Walther Rathenau (1867–1922)—industrialist, intellectual, politician and prophet of modernity—is an endlessly fascinating and enigmatic figure about whom much has been written, the most prominent work being perhaps Harry Kessler’s 1928 biography (English translation 1929), which drew on sources lost in the Second World War. Since then, numerous biographies have been written, mostly in German, as well as a few biographical sketches in English. Shulamit Volkov, professor emerita of Tel Aviv University and much-noted scholar of German Jewish history, has written an outstanding yet accessible new short biography of the man and his times for the Yale series Jewish Lives.

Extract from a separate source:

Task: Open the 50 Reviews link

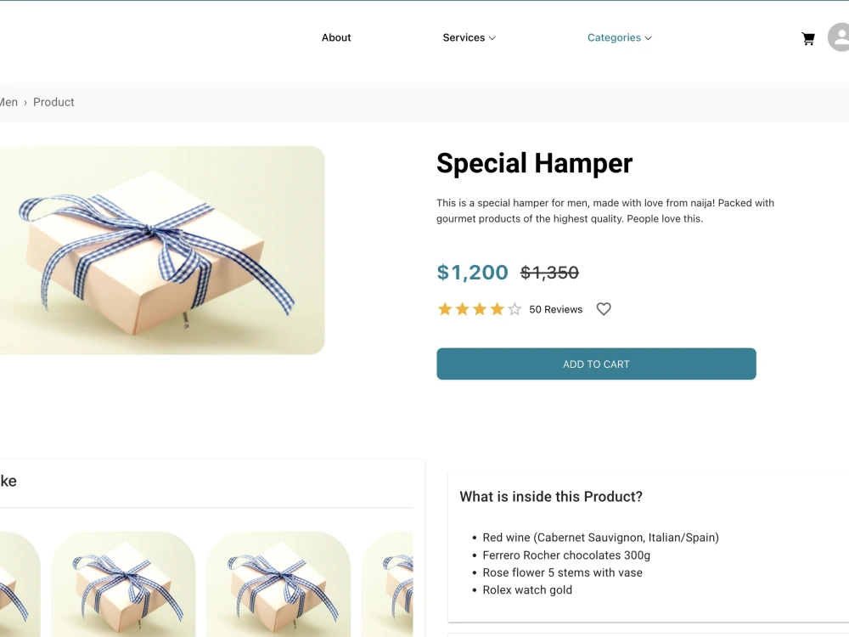Action: point(555,309)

Her book begins with Rathenau’s assassination in June 1922, an event that eerily foreshadowed the fate of German and European Jewry in the subsequent two decades, but Volkov is at pains to show that Rathenau’s life, complex and multifaceted as it was, does not lend itself to reduction into a simple tragic narrative. In the first chapter, Volkov offers a vivid picture of Rathenau’s family, their decidedly Jewish social milieu, and the broader German society into which they and many other German Jews sought assimilation. Born and raised in Berlin as the eldest son of the successful electrical industrialist Emil Rathenau, Walther grew up in privilege at a time of tremendous opportunity for Germany’s Jews. As a child, Walther grew very close to his mother and showed keen interest in the arts, something that would accompany him all of his life. Even so, Walther’s schooling, university studies, and apprenticeships prepared him well to step into his father’s footsteps. The Rathenaus maintained only tenuous contacts to the Jewish community; Walther was not Bar Mitzvahed, and later he allegedly only attended synagogue at Yom Kippur to say Kaddish for his father. As Volkov discusses in chapter 2, Rathenau even penned a piece early in his career, “Hear, O Israel” (1897), taking German Jewry to task for its failure to assimilate fully, revealing the extent to which Rathenau had himself internalized the pervasive cultural antisemitism of Imperial Germany. Yet despite the strong pressures to assimilate, Rathenau rejected conversion and never ceased identifying as a Jew. Volkov discusses the role that this and other early published writing played in connecting Rathenau with Maximilian Harden, publisher of Die Zukunft and himself a converted Jew, who would introduce Rathenau to an elite cultural circle [End Page 138] that included Gerhard Hauptmann, Hugo von Hoffmannsthal, Harry Kessler, Max Reinhardt, Frank Wedekind, and Stefan Zweig.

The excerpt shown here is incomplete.